И вот странно (думал я): словно все мои свадьбы и разводы никак не могут обойтись без этого очень важного, необходимого, в общем, в обиходе предмета, без которого, как ни верти, порой как без рук, но как раз именно тут, когда, казалось бы, он вовсе и не был нужен, он, однако ж, всплывает с назойливой неизменностью, преподнося сюрприз суммой своих углов, как сказал поэт. Какого чорта? Нет, я не отрицал, конечно, что сам кругом виноват; что в сумерках, даже ранних, зеленый мир осаждал меня вновь, а по вечерам бушевал, хоть я и не жаловался на это; и что ночью я видел во сне не Настю, а Тоню, а то и, пожалуй, звал ее — вроде как мать за день до смерти вдруг стала звать отца. Я не отрицал этого. Но как быть? Ведь очень возможно, что то волшебное смещение, о котором я говорил прежде, которому был так рад и в которое сам верил, не удавалось, или не удалось, по каким-нибудь тайным законам тяготения, только здесь, в столице, притом что вполне мило и почти легально устроилось оно на Печерске: ему, быть может, и нужен был Печерск, ненастный весенний вечер, корвет на всех парусах под настольной янтарной лампой, Сомов в шелках.
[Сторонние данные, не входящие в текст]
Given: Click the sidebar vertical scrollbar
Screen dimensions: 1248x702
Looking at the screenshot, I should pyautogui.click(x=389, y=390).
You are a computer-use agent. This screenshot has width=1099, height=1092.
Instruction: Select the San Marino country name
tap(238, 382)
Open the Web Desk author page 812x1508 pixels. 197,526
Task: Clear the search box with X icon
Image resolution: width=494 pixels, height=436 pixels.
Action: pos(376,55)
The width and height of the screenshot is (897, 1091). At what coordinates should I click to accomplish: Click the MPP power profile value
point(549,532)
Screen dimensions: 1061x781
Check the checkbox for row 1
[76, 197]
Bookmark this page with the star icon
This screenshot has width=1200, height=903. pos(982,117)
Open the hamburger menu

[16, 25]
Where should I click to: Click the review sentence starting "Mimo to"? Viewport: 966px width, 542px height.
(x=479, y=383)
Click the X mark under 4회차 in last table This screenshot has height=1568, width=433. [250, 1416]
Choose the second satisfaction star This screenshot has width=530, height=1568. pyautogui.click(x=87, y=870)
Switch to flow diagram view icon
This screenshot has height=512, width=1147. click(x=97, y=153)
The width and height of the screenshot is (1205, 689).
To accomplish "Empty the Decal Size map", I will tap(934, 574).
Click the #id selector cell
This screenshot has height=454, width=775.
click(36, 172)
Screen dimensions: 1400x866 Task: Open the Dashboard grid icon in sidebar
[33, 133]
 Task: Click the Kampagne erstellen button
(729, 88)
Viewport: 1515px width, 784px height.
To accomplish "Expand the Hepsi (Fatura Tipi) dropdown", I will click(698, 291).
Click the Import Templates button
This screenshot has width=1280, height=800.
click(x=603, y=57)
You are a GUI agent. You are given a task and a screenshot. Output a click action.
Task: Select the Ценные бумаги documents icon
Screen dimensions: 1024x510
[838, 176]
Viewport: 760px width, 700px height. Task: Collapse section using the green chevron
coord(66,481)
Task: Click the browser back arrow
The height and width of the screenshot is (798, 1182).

Как знать? Счастья ведь вообще не бывает…
Да, конечно, это я был беглец, к чему маскарад слов? (думал я дальше). Я дважды бежал — из тюрьмы и в тюрьму. И последний побег был последним. Все-таки, верно, я был прав со своими хронологическими числами. Чтобы верить, как Цезарь, что твоя мать Венера, нужно жить в неподвижном мире, где прошлое не в счет. Я это и делал, пока мог. Может быть даже, что Настя так это и поняла. Тете Лизе, однако, объяснить это было бы сложнее. И я махнул на все рукой, решив воспользоваться в беседе с ней (вестимо, неизбежной) ворчаньем о несродстве душ из бытового юридического арсенала, — версия, которую отрицаю на деле с таким же пылом, как и любые инсинуации из области секса или дилеммы полов.
От этого мне стало наконец легче. Дня через два я вышел пройтись. Квартира за это время приняла свой обычный вид. Комод выдвинул невпопад ящики-балконы. Шкаф выглядел так, словно его только что перед тем рвало бельем. Откуда-то по всей гостиной взялись грязные рюмки и стаканы, будто кто-то уже без меня продолжал тут траурный ужин (больше похожий на оргию из сумасшедшей речи марктвеновского Короля), и трудно было найти в обувной стойке пару штиблет. Мой пиджак висел средь полотенец в ванной. Я, впрочем, может быть, вру, и прошло тогда вовсе не два дня, а четыре, а то и все шесть. Зеленые сумерки сгущались.
Я свернул со двора, миновал шумный проспект и углубился в сеть переулков, хорошо известных всякому жителю центра. Признаюсь, я их не любил, как любил, например, киевские дворы. Может быть, оттого не замечал как следует, куда иду. «Камо грядеши?» — спросил Сенкевич с дедовской медной медали. Нет, не Сенкевич, но какой-то поляк, это точно: и не спросил, а сказал что-то такое, чего я не понял. Хотя, как всякий хохол, понимаю польский. Но, как бы там ни было, он вернул в этот мир мой рассеянный взгляд — и не зря (сам же канул за угол).